Work to be completed —
From the records below, set down exactly the lines starting with the line that contains "About PBS (180, 1244)" and going on through the line that contains "Calculator (48, 1936)". Nothing else is wanted.

Data records
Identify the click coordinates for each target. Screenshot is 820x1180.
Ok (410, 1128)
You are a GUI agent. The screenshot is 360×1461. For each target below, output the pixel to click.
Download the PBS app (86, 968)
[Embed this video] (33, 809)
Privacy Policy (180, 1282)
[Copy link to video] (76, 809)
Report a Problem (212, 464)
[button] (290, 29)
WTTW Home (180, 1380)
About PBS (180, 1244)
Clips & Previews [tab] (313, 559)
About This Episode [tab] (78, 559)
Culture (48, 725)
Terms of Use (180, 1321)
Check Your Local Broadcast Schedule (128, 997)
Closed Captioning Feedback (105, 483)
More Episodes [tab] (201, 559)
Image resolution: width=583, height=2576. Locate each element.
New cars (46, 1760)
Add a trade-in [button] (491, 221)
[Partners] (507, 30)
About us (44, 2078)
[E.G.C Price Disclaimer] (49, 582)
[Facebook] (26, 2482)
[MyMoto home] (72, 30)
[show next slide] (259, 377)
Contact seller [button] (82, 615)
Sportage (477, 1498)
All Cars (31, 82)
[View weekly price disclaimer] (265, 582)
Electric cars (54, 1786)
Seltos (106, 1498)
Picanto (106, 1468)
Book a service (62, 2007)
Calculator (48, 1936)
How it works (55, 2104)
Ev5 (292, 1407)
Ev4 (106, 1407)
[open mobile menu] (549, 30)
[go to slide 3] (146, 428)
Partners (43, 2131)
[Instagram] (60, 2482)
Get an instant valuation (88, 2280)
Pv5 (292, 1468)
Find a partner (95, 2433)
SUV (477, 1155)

Answer to the problem —
About PBS (180, 1244)
Clips & Previews [tab] (313, 559)
About This Episode [tab] (78, 559)
Culture (48, 725)
Terms of Use (180, 1321)
Check Your Local Broadcast Schedule (128, 997)
Closed Captioning Feedback (105, 483)
More Episodes [tab] (201, 559)
Image resolution: width=583, height=2576. Locate each element.
New cars (46, 1760)
Add a trade-in [button] (491, 221)
[Partners] (507, 30)
About us (44, 2078)
[E.G.C Price Disclaimer] (49, 582)
[Facebook] (26, 2482)
[MyMoto home] (72, 30)
[show next slide] (259, 377)
Contact seller [button] (82, 615)
Sportage (477, 1498)
All Cars (31, 82)
[View weekly price disclaimer] (265, 582)
Electric cars (54, 1786)
Seltos (106, 1498)
Picanto (106, 1468)
Book a service (62, 2007)
Calculator (48, 1936)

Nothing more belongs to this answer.